Java threads were expensive at scale. When your server needs to handle many requests concurrently, and each request needed a thread, the number of threads spawned could be performance-prohibitive. This led to all sorts of thread-conserving measures. The default server worker pool limit for Spring Boot was just 200, which meant you could only process 200 requests at a time. In desperation, people may switch to Reactive programming to eliminate the thread-per-request association, but the work is still scheduled off thread pools that do the real work.
With Java 21, virtual threads are now an officially supported feature. This means threads are suddenly very cheap, blowing away those assumptions that led to thread pooling and Reactive programming. In fact, Java language architect Brian Goetz boldly predicted the death of Reactive programming (see link below). But oxymoronic as it may sounds, we should know the limits of infinite threads.

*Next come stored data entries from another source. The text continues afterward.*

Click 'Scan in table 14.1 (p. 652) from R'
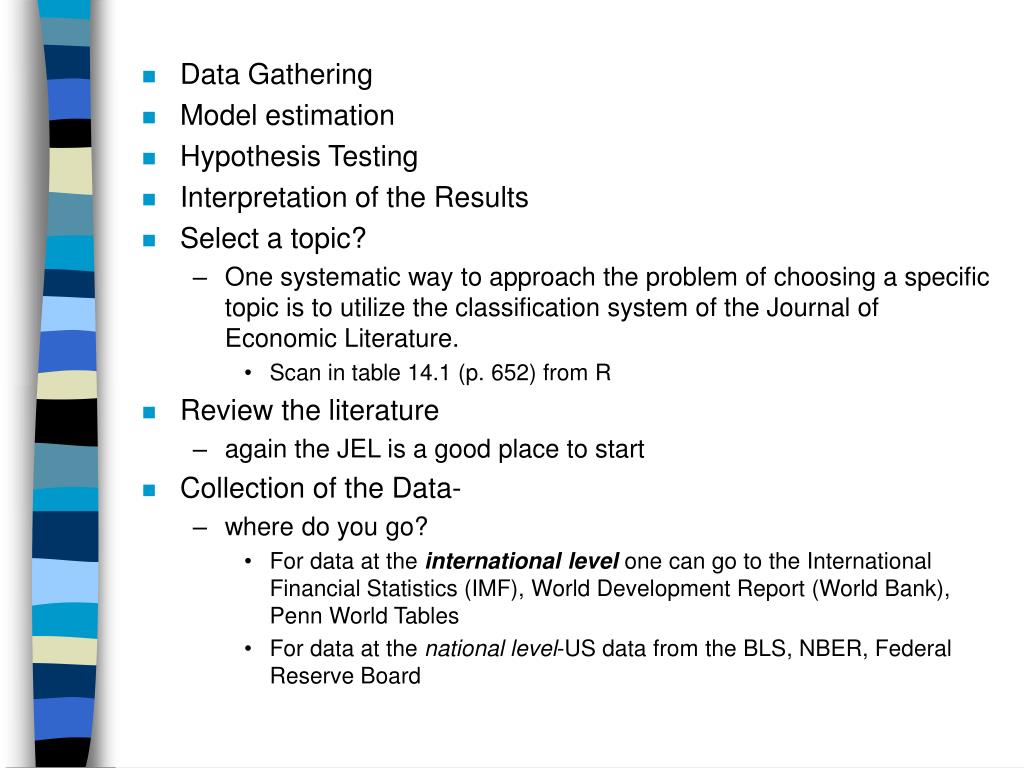This screenshot has width=1024, height=768. (x=440, y=373)
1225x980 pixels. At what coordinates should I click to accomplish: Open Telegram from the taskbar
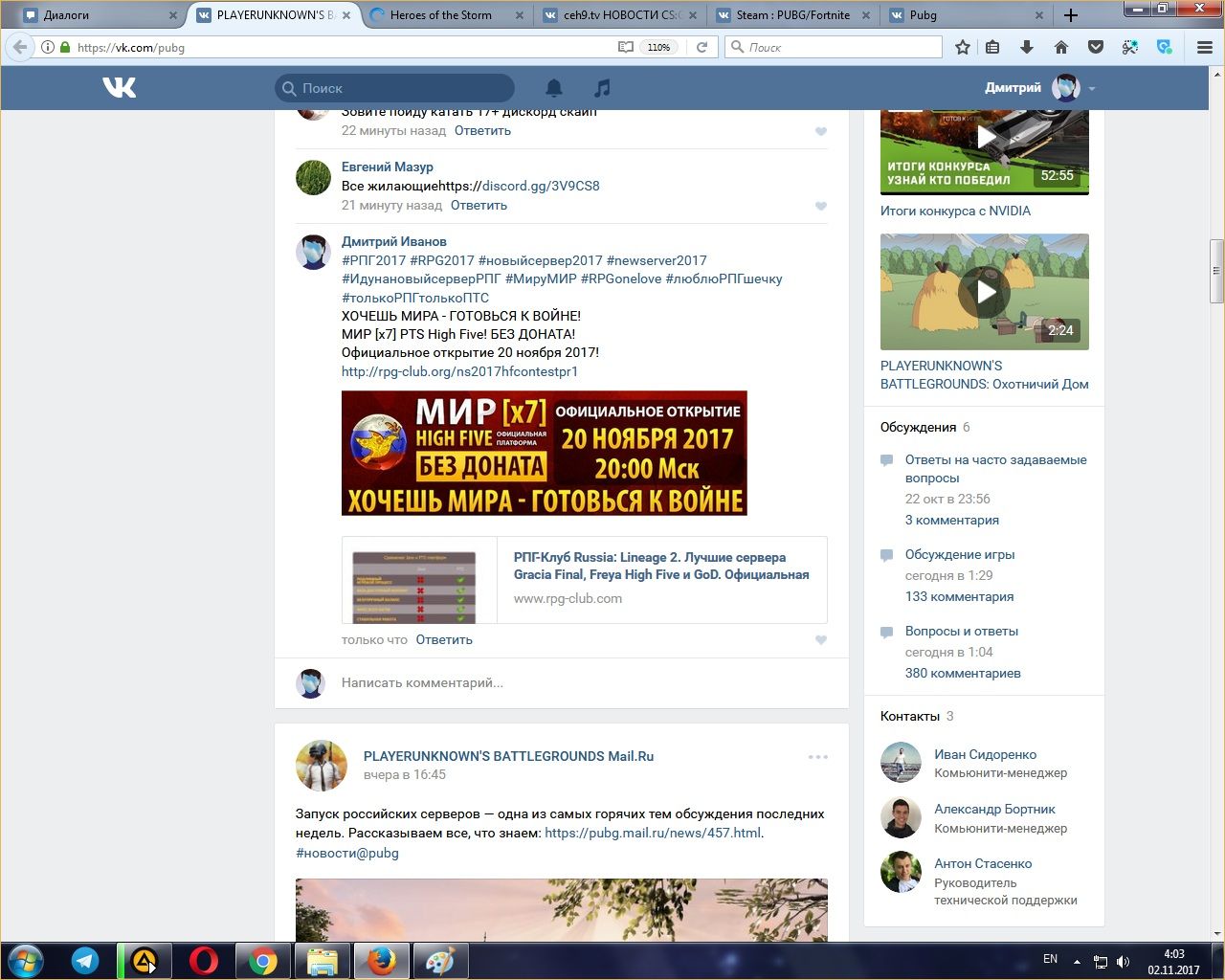(x=85, y=960)
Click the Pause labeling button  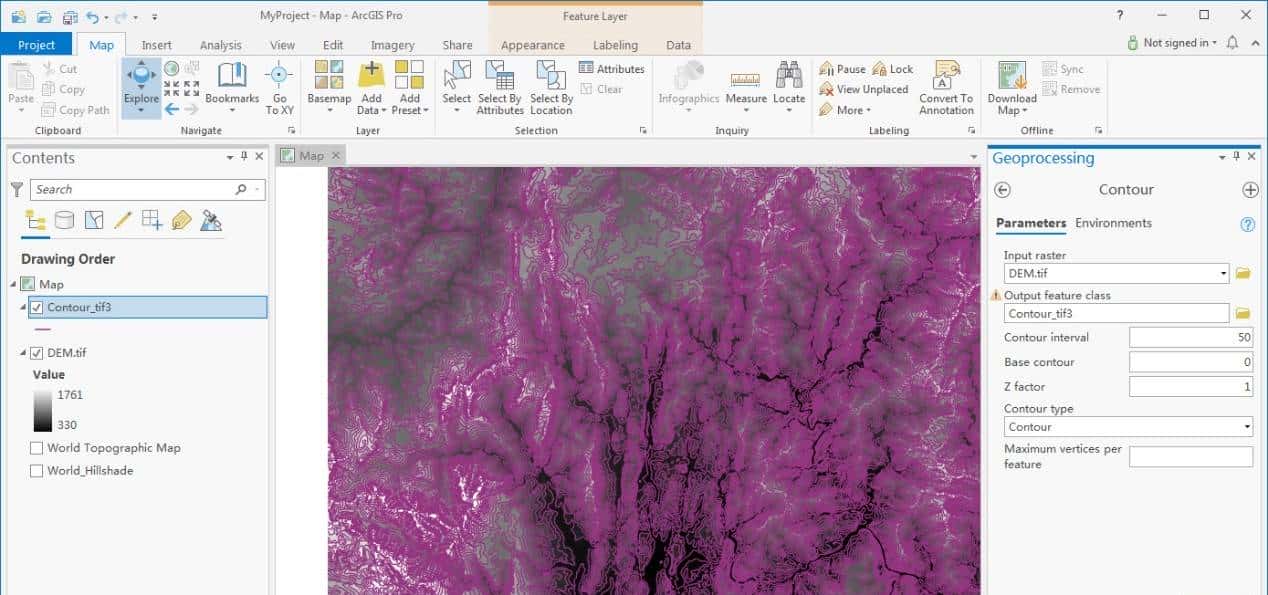tap(841, 68)
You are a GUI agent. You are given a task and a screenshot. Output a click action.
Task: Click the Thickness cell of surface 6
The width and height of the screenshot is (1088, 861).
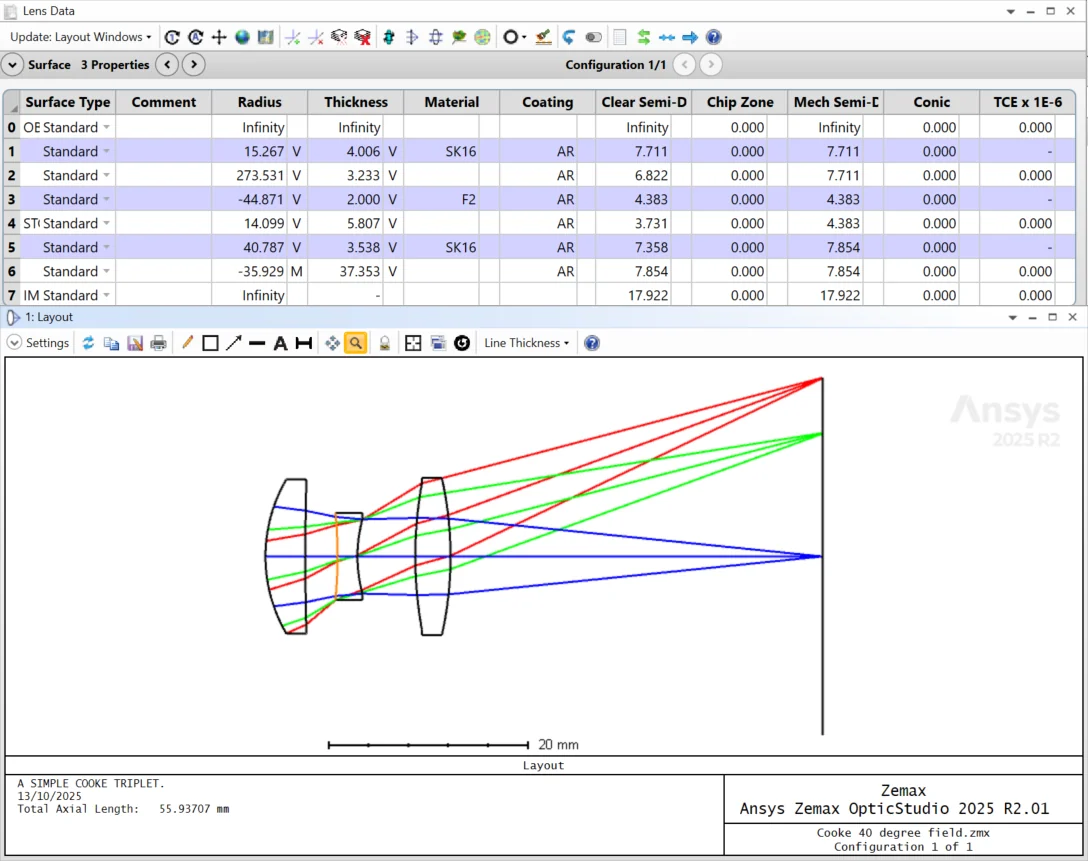click(355, 271)
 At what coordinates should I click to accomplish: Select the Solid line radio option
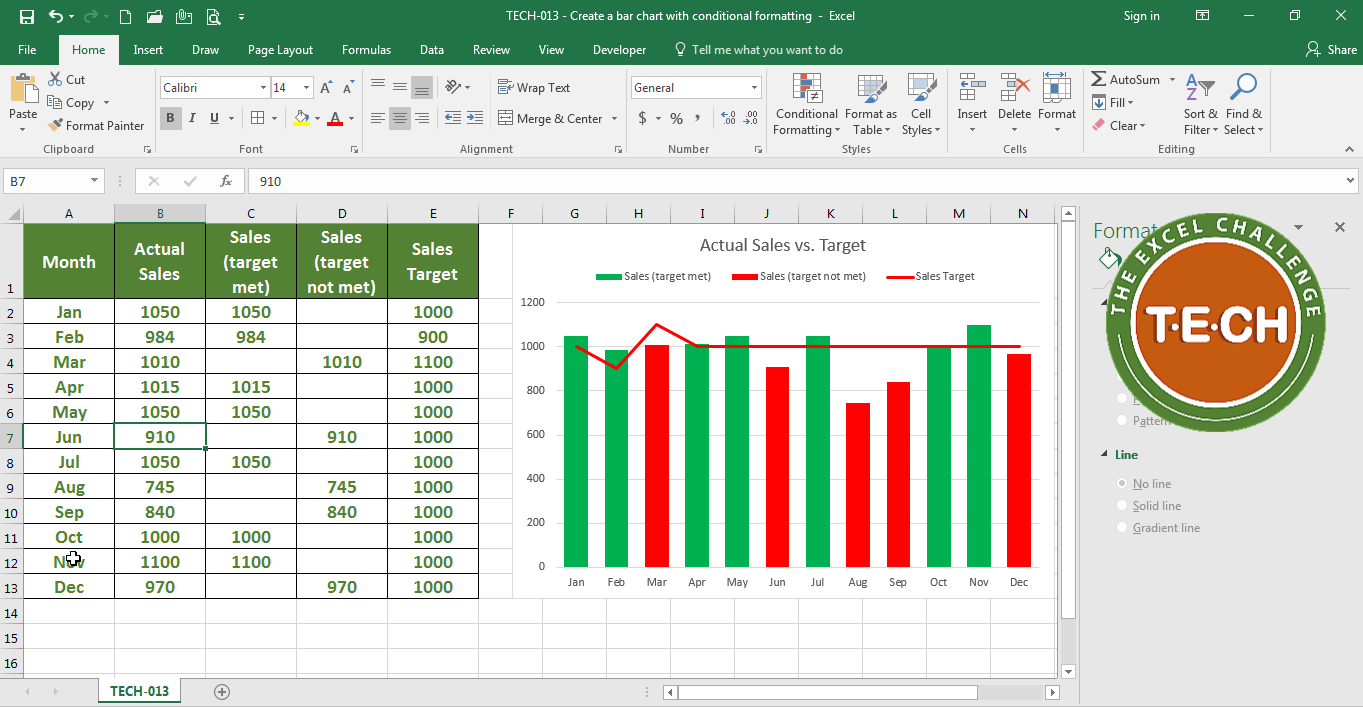tap(1123, 506)
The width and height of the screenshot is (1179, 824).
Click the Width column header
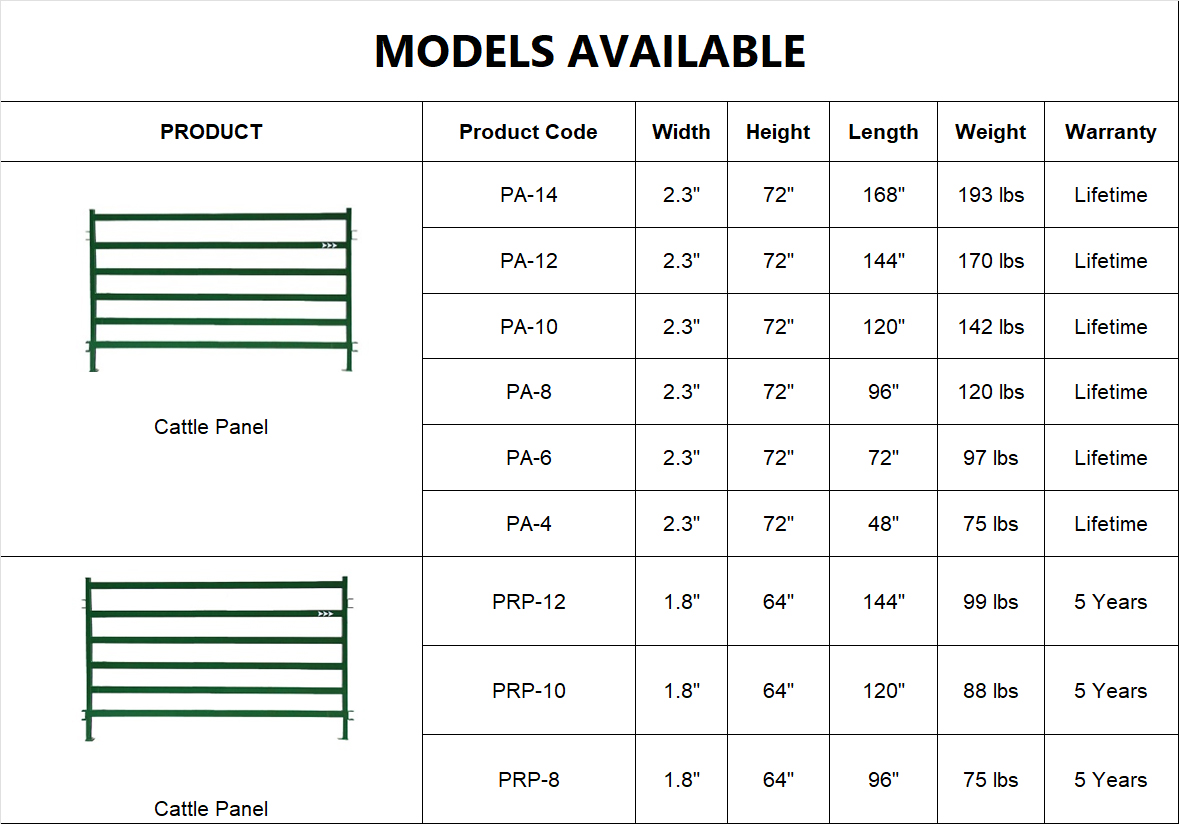pyautogui.click(x=681, y=132)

We have always been able to increase the number of server threads. Java servers spend much of their time waiting for I/O, so CPU contention is generally not a problem. The original 200 thread limit was never a hard rule, and your containers can likely accommodate much larger thread pools. In Spring Boot, a single line would bump up the limit:
server.tomcat.threads.max=9999
With Java 21, we could instead just turn on virtual thread support for essentially infinite server threads:
spring.threads.virtual.enabled=true
"Infinite"? Really? We're told the JVM handles a million virtual threads on commodity hardware like your laptop. So yeah, we can treat them as unlimited. And like real threads, virtual threads have their own stack trace and support ThreadLocals. But when I tried cranking up the thread limits, I quickly discovered that threads are not the main limit, even without virtual threads.
Connections are expensive too
Once I tried hitting a previously limited server with thousands of concurrent requests, I started seeing JDBC connection timeout errors. The requests were timing out waiting for a DB connection from the connection pool. A database transaction needs a dedicated DB connection for the duration of the transaction. You can imagine other scarce resources. It turns out a Java server rarely stands alone and tends to need things like databases and message brokers to do anything useful. There are also OS process limits that your JVM might be subject to.
There are certainly desirable aspects of virtual threads. After all, as Goetz puts it:
- Writing straight sequential code should be plan A
- Doing something weird should be plan B
Reactive programming was what he meant by plan B, but until recently it was the only way to get desirable throughput at scale. The programming model has a reputation for being hard to comprehend and debug, and should not be the default approach for most applications. Also, long-lived threads in thread pools play poorly with ThreadLocals, but it's hard to stop random 3rd party libraries from stuffing ThreadLocals into your shared threads. Virtual threads by comparison give you straightforward stack traces and should never be pooled.
Despite their promise, I think virtual threads' full potential might still require some still require plan B-ish measures or at least some care to avoid holding on to limited, blocking resources. For some applications, you can go full throttle on those threads. For others, well, not so much.